Beating the street to market painkillers in Chicago? You might need a license for that soon.

City officials are proposing a special license for pharma reps who promote powerful pain meds, a measure that Mayor Rahm Emmanuel touts as a weapon against opioid addiction, the Chicago Tribune reports.

Officials expect to introduce an ordinance next month to require pain reps to earn a license to promote their meds. Then, they’d have to keep records about their contacts with doctors--information to be shared at the city’s request.

The ordinance would also encourage doctors and patients to report any bad behavior to the city. Department of Public Health officials are still working out enforcement plans, the Trib reports; one possibility would be yanking reps’ licenses.

The city of Chicago has aggressively challenged drugmakers’ painkiller marketing practices, most notably with a lawsuit against a half-dozen opioid manufacturers, including OxyContin maker Purdue Pharma. The suit aims to hold the drugmakers accountable for an “epidemic” of painkiller abuse in Chicago and the city’s associated costs.

Separately, in July, Pfizer and the city agreed to a painkiller marketing code. The marketing agreement could potentially be used as a model for other drugmakers selling the highly addictive opioid drugs.

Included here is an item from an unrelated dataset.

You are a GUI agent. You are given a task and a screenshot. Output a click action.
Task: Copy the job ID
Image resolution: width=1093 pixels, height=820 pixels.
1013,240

The city’s licensing proposal goes far beyond Pfizer’s code of conduct, which, according to the company, essentially reflects its current marketing rules. Under the Chicago proposal, painkiller reps would have to participate in training on drug abuse, ethics and proper marketing to earn their licenses, and pay a yearly fee of $750.

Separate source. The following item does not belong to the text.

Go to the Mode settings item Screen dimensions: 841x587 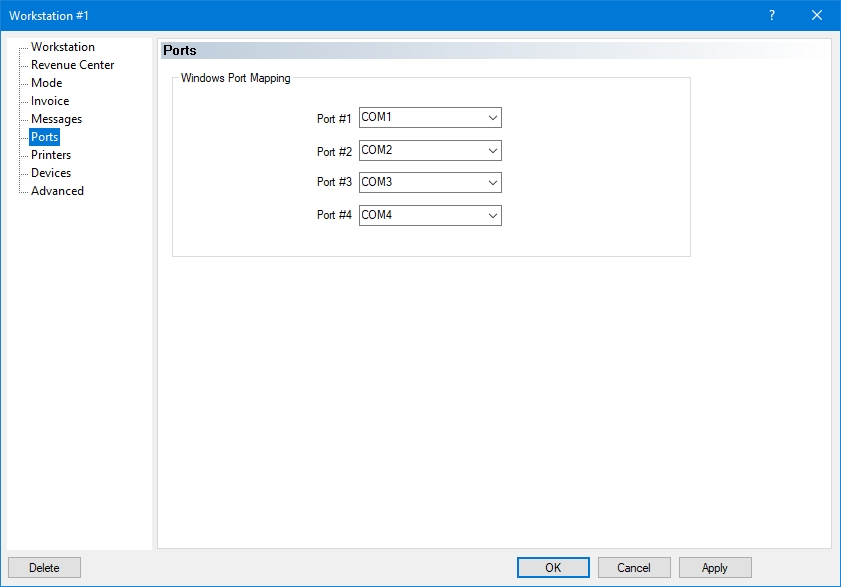point(46,83)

Licensed reps would be required to record the number of health providers they contact and the drug information they offer, keep track of when and to whom they hand out samples, and note whether doctors are compensated for their time, the Tribune says.

The rules might also require reps to track the names of doctors and other health pros they work with and hand over those names to the city if necessary.

The industry trade group PhRMA wouldn’t comment on Chicago’s specific proposals but did say that local and state regulations in general would hamper pharma’s work with doctors and other health pros.

"Industry interactions with health care professionals … are already extensively regulated” by the FDA, the group said in a statement. “Patchwork local and state initiatives are likely to disrupt the existing federal regulation of important scientific information that benefits both providers and patients.”

Chicago wouldn’t be the only city to require licenses for pharma reps. As the Tribune notes, Washington, DC, requires reps to be licensed, at a fee of $175 per year. Some pharma companies reportedly steer their salespeople away from the District because of the licensing rule, which has been in effect for eight years.

Meanwhile, Chicago’s legal fight against the painkiller companies remains pending. Its original lawsuit against six drugmakers was dismissed last year, but the city filed an amended complaint in November 2015, laying out 326 pages of specifics about the companies’ marketing practices and the city’s costs related to painkiller abuse. The Los Angeles Times reported that Purdue pushed OxyContin’s long-acting formula even though it knew the drug wore off early in about half of patients in clinical trials.

Chicago’s complaint leveled allegations against Purdue, Teva Pharmaceutical Industries ($TEVA), Johnson & Johnson's ($JNJ) Janssen unit, Depomed ($DEPO), Endo ($ENDP) and Allergan ($AGN). The lawsuit claims the drugmakers knew "that opioids were addictive and subject to abuse, particularly when used long-term for chronic non-cancer pain" and that products like OxyContin and Percocet should be used only as a last resort.

But, the city says, the companies used sophisticated--and highly deceptive and unfair--marketing to effect a "sea change" in attitudes toward the drugs. The marketing, including a set of awareness campaigns mounted by organizations allegedly funded by the drugmakers, steered patients with chronic pain toward the meds despite the dangers, the lawsuit claims.

The drugmakers have denied the city’s allegations, and they took issue with the city’s decision to sue. “Patients are hurt by litigation that risks creating inconsistent rules governing access to FDA-approved medicines,” Purdue said at the time. Janssen said in a statement that it had acted responsibly in offering a drug to people who suffer chronic pain.

Purdue pleaded guilty years ago to one felony count of misbranding OxyContin, for suggesting its drug was less addictive and less abused than other painkillers. Purdue’s CEO and two other execs also pleaded guilty to a misdemeanor misbranding charge. The company paid $635 million to settle with the Department of Justice.